Il “manifesto” boccia Povia, il “fascista che fa oh”. La colpa? Omofobo e patriottico

27 Mag 2013 13:59 - di Gloria Sabatini

«Quando i fascisti fanno oh». Addirittura? Lui si starà facendo una risata con quegli occhi tagliati un po’ così e magari tra un po’ scriverà una canzone su quei compagni del Manifesto che lo hanno accusato di tutte le nefandezze possibili. Fascismo di ritorno e «cospirazionismo». È questo l’ultimo attacco a Giuseppe Povia, reo di avere una famiglia normale e di nutrire per l’Italia un eccessivo amor di patria, sempre sgradito alla sinistra sinceramente internazionalista. «Il look rimane lo stesso – scrive il quotidiano comunista –  lunghi capelli biondi, vestiti semplici e colori chiari, non cambia neanche lo stile musicale, rime facili, pop orecchiabile, solare e smielato». E fin qui, siamo alla descrizione fisica che non produce sobbalzi, niente croci celtiche al collo, nessun tatuaggio con la foto del duce. «Dopo la canzone esplicitamente omofoba e le polemiche che ne seguono – leggiamo dal manifesto – Povia con Come fai mette in musica le sue teorie cospirazioniste: “Ma dimmi un po’ come fai? Piloti le opinioni con false informazioni”. E ancora “Un solo governo mondiale una sola moneta da fare girare. La tua vita controllare i tuoi soldi controllare». Temi che in realtà dovrebbero piacere alla gauche anti-sistema e toccare le corde grilline.
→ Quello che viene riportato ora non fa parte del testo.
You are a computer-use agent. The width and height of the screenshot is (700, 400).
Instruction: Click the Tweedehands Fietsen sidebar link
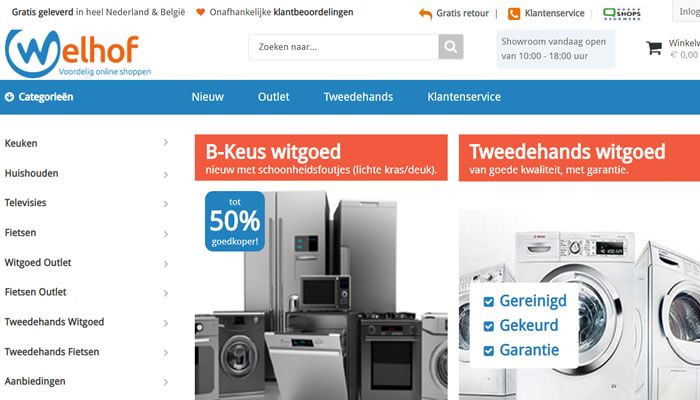(x=52, y=352)
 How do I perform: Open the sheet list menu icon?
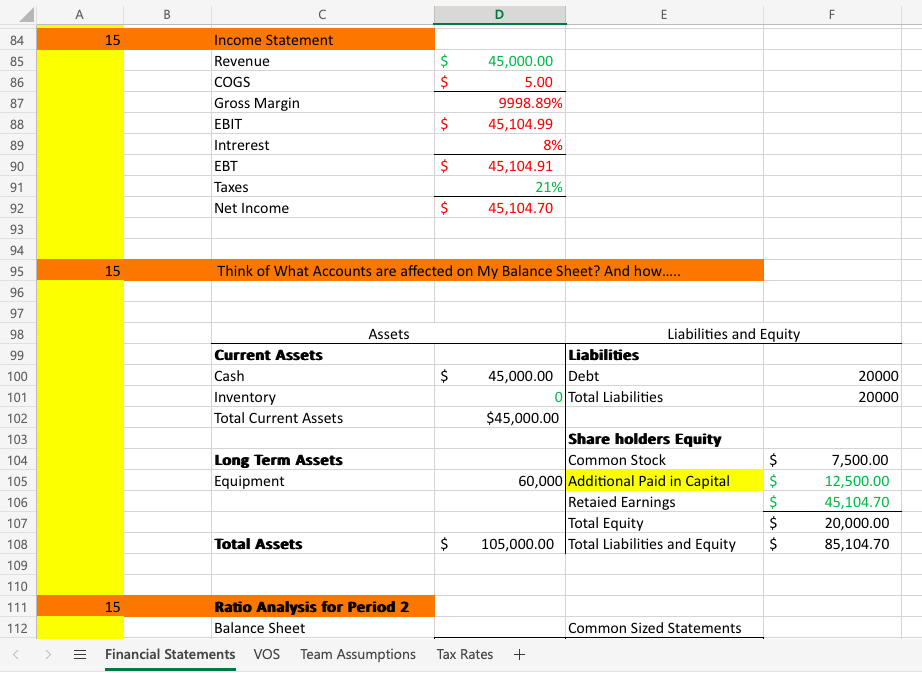point(80,654)
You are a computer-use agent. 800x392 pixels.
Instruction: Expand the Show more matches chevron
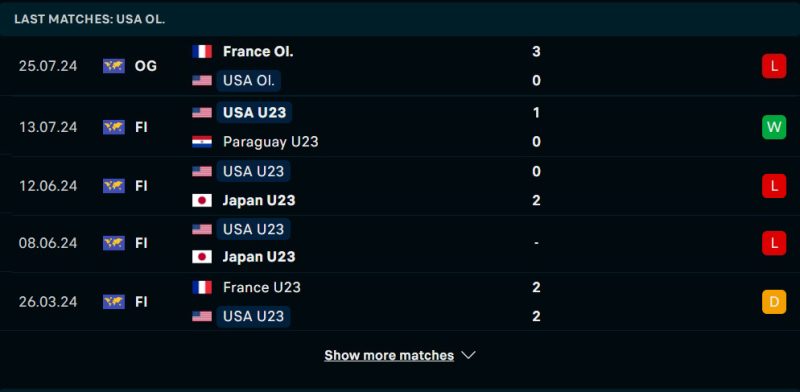click(x=468, y=355)
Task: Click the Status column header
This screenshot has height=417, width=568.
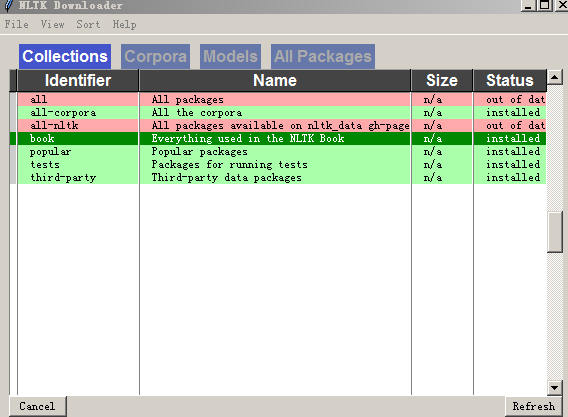Action: 510,80
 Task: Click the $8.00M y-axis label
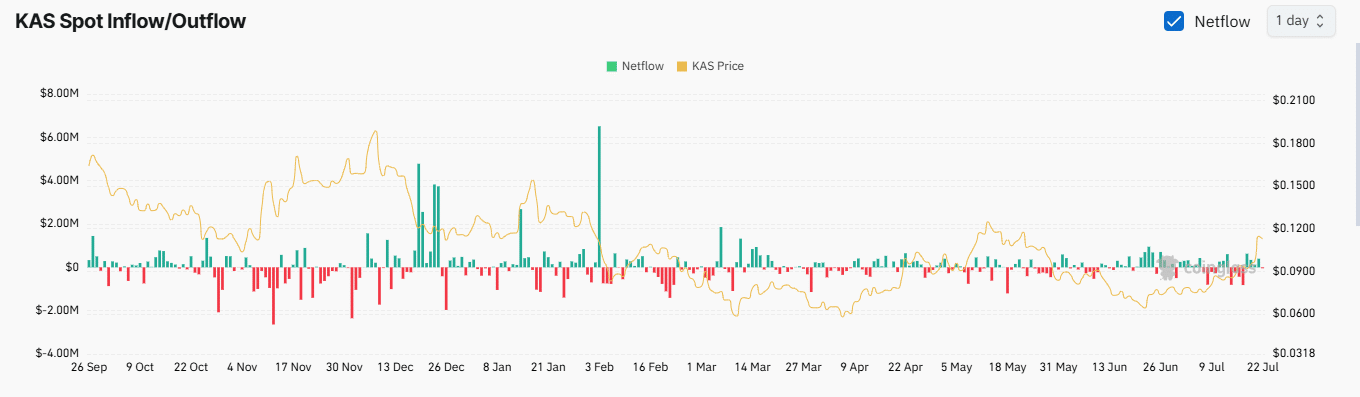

Ma si tratta di Povia e allora giù bordate dal foglio di “indirizzo comunista”. Ma il peccato mortale è l’ospitata alla radio web di CasaPound, dove esprime «vedute simili» al pericoloso movimento che il giornalista definisce «post-fascista»: sul mondo, le banche, il mondialismo, il multiculturalismo. «Dopo la sua canzone,  riprende la normale programmazione della web radio: nazirock e musica identitaria. Ma per Povia nessun problema…».

Il musicista milanese non è nuovo a subire bordate per le sue posizioni “normali”, più che tradizionaliste. Un matrimonio, dei figli, la fede cattolica. Dopo Luca era gay Povia è controllato a vista, polemiche anche per La verità, il brano ispirato alla vicenda di Eluana Englaro. Il tour che sta portando in giro in questi giorni, dal titolo Siamo italiani, è davvero troppo. «Sono un cantautore – spiega – e sento che il mio compito è quello di raccontare e descrivere, secondo il mio punto di vista, quello che succede nel mondo cercando di scrivere delle canzoni letterariamente eterne e sempre attuali». Oggi che sfodera il suo nazionalismo convinto, è decisamente da buttare. È di qualche giorno fa la cronaca di un suo post su facebook che recitava così “Cecile Kyenge ministro? L’Italia finirà ai cinesi”, prosegue il processo del manifesto. Il post è stato rimosso dall’autore dopo la pioggia di polemiche, ma non lo ha mai rinnegato. A quando accuse di nazismo e razzismo biologico?